━━━━━ Material shown

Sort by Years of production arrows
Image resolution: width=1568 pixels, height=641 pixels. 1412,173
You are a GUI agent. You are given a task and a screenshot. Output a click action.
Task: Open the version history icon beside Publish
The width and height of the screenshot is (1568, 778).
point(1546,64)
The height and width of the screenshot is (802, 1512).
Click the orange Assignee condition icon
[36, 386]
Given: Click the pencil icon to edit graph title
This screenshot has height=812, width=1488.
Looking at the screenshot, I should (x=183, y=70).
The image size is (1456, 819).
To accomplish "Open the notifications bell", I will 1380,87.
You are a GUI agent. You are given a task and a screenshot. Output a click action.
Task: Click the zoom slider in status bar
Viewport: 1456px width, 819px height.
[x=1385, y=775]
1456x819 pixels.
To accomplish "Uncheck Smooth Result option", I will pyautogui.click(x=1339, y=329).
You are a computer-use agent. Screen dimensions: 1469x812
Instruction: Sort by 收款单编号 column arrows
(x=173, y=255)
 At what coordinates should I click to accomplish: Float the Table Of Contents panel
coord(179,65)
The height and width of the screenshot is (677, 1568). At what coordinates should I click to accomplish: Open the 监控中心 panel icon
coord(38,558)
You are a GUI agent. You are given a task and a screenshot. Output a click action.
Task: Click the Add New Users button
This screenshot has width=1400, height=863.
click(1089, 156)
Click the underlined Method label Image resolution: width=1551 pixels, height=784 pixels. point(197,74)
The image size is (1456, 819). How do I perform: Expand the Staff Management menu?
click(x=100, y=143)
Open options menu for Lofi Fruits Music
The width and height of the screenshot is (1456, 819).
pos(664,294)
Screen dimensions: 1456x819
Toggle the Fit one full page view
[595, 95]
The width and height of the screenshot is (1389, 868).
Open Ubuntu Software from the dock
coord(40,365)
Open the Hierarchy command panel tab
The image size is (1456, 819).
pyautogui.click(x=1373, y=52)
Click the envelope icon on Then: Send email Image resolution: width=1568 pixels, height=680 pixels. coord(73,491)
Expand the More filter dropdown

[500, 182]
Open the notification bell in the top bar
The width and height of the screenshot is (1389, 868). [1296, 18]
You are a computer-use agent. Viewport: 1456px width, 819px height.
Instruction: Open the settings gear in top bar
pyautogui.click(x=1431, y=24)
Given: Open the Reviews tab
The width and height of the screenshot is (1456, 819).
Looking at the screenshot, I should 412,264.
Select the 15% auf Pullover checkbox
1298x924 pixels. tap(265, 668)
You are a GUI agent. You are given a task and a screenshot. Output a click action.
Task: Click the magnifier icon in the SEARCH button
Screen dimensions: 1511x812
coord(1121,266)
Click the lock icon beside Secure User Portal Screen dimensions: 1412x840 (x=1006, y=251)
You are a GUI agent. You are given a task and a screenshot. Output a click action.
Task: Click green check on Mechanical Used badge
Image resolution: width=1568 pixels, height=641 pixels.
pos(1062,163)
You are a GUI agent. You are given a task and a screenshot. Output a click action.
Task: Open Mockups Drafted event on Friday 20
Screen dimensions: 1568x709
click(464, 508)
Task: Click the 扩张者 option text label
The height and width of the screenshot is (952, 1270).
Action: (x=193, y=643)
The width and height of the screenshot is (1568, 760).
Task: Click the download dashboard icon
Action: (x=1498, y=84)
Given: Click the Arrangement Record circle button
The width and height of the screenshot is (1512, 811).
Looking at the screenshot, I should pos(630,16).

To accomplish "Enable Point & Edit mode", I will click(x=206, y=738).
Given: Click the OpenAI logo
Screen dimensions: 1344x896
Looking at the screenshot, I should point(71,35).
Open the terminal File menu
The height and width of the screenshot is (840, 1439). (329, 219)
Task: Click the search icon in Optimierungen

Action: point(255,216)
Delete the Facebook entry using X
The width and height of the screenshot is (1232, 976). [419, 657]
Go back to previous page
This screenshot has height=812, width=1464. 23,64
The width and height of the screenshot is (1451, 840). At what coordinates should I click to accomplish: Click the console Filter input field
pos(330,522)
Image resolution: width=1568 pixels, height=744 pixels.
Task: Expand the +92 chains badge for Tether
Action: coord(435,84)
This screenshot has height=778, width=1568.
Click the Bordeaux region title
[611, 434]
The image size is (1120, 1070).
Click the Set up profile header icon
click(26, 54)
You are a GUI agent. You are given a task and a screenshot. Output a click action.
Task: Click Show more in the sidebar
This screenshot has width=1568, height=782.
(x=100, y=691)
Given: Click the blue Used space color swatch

━━━━━━━━━━

What is needed: Return the data in full, with each line kept exactly as it is.

Written answer:
Sort by Years of production arrows
Image resolution: width=1568 pixels, height=641 pixels. 1412,173
You are a GUI agent. You are given a task and a screenshot. Output a click action.
Task: Open the version history icon beside Publish
The width and height of the screenshot is (1568, 778).
point(1546,64)
The height and width of the screenshot is (802, 1512).
Click the orange Assignee condition icon
[36, 386]
Given: Click the pencil icon to edit graph title
This screenshot has height=812, width=1488.
Looking at the screenshot, I should (x=183, y=70).
The image size is (1456, 819).
To accomplish "Open the notifications bell", I will 1380,87.
You are a GUI agent. You are given a task and a screenshot. Output a click action.
Task: Click the zoom slider in status bar
Viewport: 1456px width, 819px height.
[x=1385, y=775]
1456x819 pixels.
To accomplish "Uncheck Smooth Result option", I will pyautogui.click(x=1339, y=329).
You are a computer-use agent. Screen dimensions: 1469x812
Instruction: Sort by 收款单编号 column arrows
(x=173, y=255)
 At what coordinates should I click to accomplish: Float the Table Of Contents panel
coord(179,65)
The height and width of the screenshot is (677, 1568). At what coordinates should I click to accomplish: Open the 监控中心 panel icon
coord(38,558)
You are a GUI agent. You are given a task and a screenshot. Output a click action.
Task: Click the Add New Users button
This screenshot has width=1400, height=863.
click(1089, 156)
Click the underlined Method label Image resolution: width=1551 pixels, height=784 pixels. point(197,74)
The image size is (1456, 819). How do I perform: Expand the Staff Management menu?
click(x=100, y=143)
Open options menu for Lofi Fruits Music
The width and height of the screenshot is (1456, 819).
pos(664,294)
Screen dimensions: 1456x819
Toggle the Fit one full page view
[595, 95]
The width and height of the screenshot is (1389, 868).
Open Ubuntu Software from the dock
coord(40,365)
Open the Hierarchy command panel tab
The image size is (1456, 819).
pyautogui.click(x=1373, y=52)
Click the envelope icon on Then: Send email Image resolution: width=1568 pixels, height=680 pixels. coord(73,491)
Expand the More filter dropdown

[500, 182]
Open the notification bell in the top bar
The width and height of the screenshot is (1389, 868). [1296, 18]
You are a computer-use agent. Viewport: 1456px width, 819px height.
Instruction: Open the settings gear in top bar
pyautogui.click(x=1431, y=24)
Given: Open the Reviews tab
The width and height of the screenshot is (1456, 819).
Looking at the screenshot, I should 412,264.
Select the 15% auf Pullover checkbox
1298x924 pixels. tap(265, 668)
You are a GUI agent. You are given a task and a screenshot. Output a click action.
Task: Click the magnifier icon in the SEARCH button
Screen dimensions: 1511x812
coord(1121,266)
Click the lock icon beside Secure User Portal Screen dimensions: 1412x840 (x=1006, y=251)
You are a GUI agent. You are given a task and a screenshot. Output a click action.
Task: Click green check on Mechanical Used badge
Image resolution: width=1568 pixels, height=641 pixels.
pos(1062,163)
You are a GUI agent. You are given a task and a screenshot. Output a click action.
Task: Open Mockups Drafted event on Friday 20
Screen dimensions: 1568x709
click(464, 508)
Task: Click the 扩张者 option text label
The height and width of the screenshot is (952, 1270).
Action: (x=193, y=643)
The width and height of the screenshot is (1568, 760).
Task: Click the download dashboard icon
Action: (x=1498, y=84)
Given: Click the Arrangement Record circle button
The width and height of the screenshot is (1512, 811).
Looking at the screenshot, I should pos(630,16).

To accomplish "Enable Point & Edit mode", I will click(x=206, y=738).
Given: Click the OpenAI logo
Screen dimensions: 1344x896
Looking at the screenshot, I should point(71,35).
Open the terminal File menu
The height and width of the screenshot is (840, 1439). (329, 219)
Task: Click the search icon in Optimierungen

Action: point(255,216)
Delete the Facebook entry using X
The width and height of the screenshot is (1232, 976). [419, 657]
Go back to previous page
This screenshot has height=812, width=1464. 23,64
The width and height of the screenshot is (1451, 840). At what coordinates should I click to accomplish: Click the console Filter input field
pos(330,522)
Image resolution: width=1568 pixels, height=744 pixels.
Task: Expand the +92 chains badge for Tether
Action: coord(435,84)
This screenshot has height=778, width=1568.
Click the Bordeaux region title
[611, 434]
The image size is (1120, 1070).
Click the Set up profile header icon
click(26, 54)
You are a GUI agent. You are given a task and a screenshot. Output a click action.
Task: Click Show more in the sidebar
This screenshot has width=1568, height=782.
(x=100, y=691)
Given: Click the blue Used space color swatch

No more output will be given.